The fictional Platon is a master of disguise, mood, and manipulation, as would be, we surmise, anyone moving in such dark and dangerous circles.  He emerges from this maelstrom in one piece thanks in no small part to his charisma, played up fabulously by Mashkov, a handsome and talented actor who exudes what one reviewer calls “reptilian charm” (there is no better description).  Detailing the plot might dissuade you from seeing the film, so I’ll just say that events do not unravel chronologically and, despite some half-hearted attempts, Platon’s love life remains secondary to his financial profile.  Nevertheless, the political implications of his rise to prominence and its rather minor subplots are not nearly as interesting as Platon’s own maneuvering, inevitable betrayal, and apotheosis – a story which, in the end, should sound extremely familiar.  Are the characters three-dimensional?  No, and for a very good reason: although one-man shows sometimes feature guest performers, these sidekicks only get billing far from the center and in very small print.  Tycoon is a upsized, occasionally preposterous tribute to one and only one of those magnates; everyone else is only important insofar as they help him achieve his goal.  
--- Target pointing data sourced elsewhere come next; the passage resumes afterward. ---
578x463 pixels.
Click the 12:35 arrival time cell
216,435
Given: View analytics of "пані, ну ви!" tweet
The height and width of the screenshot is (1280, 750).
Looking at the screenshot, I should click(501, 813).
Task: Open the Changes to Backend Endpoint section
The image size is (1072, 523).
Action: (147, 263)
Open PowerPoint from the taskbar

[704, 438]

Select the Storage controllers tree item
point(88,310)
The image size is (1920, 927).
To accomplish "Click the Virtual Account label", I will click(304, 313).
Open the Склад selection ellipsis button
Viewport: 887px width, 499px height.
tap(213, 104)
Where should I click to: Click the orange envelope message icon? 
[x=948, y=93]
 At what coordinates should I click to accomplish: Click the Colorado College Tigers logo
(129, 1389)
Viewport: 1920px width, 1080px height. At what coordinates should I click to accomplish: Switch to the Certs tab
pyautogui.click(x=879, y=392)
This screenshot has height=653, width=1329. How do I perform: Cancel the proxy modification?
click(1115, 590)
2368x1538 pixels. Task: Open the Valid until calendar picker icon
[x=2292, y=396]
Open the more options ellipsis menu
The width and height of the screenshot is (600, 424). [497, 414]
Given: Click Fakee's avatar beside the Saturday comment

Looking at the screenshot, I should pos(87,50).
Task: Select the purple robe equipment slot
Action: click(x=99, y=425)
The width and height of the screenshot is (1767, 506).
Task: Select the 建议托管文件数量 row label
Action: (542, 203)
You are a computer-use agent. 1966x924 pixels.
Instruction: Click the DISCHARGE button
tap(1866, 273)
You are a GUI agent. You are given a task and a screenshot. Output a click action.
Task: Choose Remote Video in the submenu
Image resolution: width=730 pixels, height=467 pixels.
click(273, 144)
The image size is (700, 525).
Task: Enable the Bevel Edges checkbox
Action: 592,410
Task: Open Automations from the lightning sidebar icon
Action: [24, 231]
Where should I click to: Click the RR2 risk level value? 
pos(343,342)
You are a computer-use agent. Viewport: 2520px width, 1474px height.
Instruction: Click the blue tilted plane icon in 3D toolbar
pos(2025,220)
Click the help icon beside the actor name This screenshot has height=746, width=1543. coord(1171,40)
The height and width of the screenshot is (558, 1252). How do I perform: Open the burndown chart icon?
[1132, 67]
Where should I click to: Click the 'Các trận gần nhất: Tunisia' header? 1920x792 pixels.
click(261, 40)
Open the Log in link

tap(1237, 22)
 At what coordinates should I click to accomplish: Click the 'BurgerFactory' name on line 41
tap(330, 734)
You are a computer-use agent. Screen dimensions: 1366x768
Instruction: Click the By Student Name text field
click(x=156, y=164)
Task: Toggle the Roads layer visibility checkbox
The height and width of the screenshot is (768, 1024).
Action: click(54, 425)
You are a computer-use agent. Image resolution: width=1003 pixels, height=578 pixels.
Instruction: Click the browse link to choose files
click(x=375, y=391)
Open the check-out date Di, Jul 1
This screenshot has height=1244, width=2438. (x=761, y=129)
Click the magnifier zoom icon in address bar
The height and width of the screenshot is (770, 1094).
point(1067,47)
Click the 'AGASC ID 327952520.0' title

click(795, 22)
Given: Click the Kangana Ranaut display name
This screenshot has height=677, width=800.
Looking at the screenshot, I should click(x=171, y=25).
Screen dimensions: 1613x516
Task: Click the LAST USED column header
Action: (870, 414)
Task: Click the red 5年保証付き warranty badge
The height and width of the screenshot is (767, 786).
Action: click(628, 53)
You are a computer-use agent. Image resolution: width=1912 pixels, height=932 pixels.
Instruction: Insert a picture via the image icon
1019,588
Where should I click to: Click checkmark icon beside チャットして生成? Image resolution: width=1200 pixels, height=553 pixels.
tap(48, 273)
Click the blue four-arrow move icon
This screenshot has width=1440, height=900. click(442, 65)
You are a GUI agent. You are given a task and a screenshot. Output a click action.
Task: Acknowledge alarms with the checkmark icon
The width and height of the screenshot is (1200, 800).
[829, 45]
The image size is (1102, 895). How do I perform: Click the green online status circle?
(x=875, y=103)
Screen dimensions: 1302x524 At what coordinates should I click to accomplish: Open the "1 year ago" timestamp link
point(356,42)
Unfortunately, nothing co-opts the spry and creative mind more than monetary success.  Even the wildest of imaginations considers, at least for a few moments, the life of material wealth and the ease and comfort such a life brings.  There is nothing wrong with ambition, nor with money per se; but when the goal of life and work and all your hours and minutes becomes a relentless hunt after greater and greater fortune, perspective on life’s best offerings is soon lost.  What Platon’s perspective is on the matter may be hard to say, because one gets the distinct impression that he really thinks of himself as some kind of artist.  And what you think of this tycoon, an oligarch in the original Russian, may reflect what you think of the new Russian revolution.  But then you may think of other riches – a live filled with goodness, love, laughter, curiosity, learning, and selflessness – and smile.  And you may gladly cede those outlaw desires to the Platon Makovskys and Charles Foster Kanes of the world.

* Note: Berezovsky ostensibly took his own life on March 23, 2013.